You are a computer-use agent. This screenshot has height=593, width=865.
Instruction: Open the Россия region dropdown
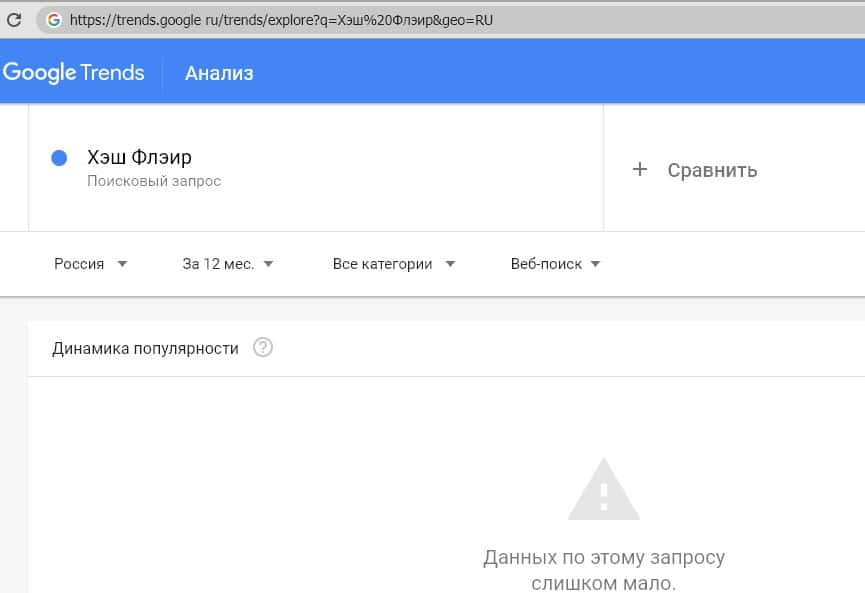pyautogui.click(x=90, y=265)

☆ ☆ ☆ ☆ ☆ ☆ ☆

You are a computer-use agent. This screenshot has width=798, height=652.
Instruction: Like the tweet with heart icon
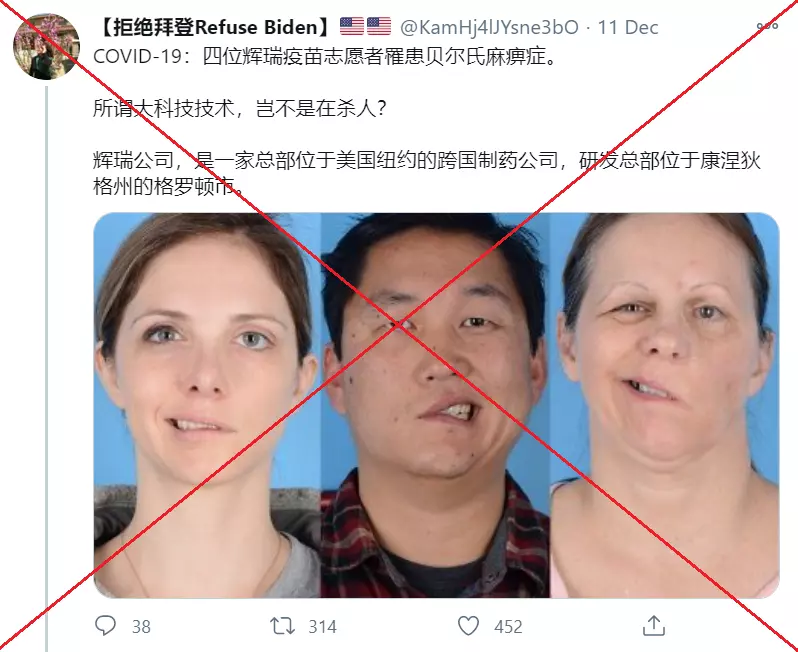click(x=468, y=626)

☆ ☆ ☆ ☆ ☆ ☆ ☆

Problem requirements:
Transcribe the lines starting at the one containing "has width=798, height=652." and ending at the one containing "click(x=468, y=626)", both included, and leave the pictures out of your answer.

Right answer:
You are a computer-use agent. This screenshot has width=798, height=652.
Instruction: Like the tweet with heart icon
click(x=468, y=626)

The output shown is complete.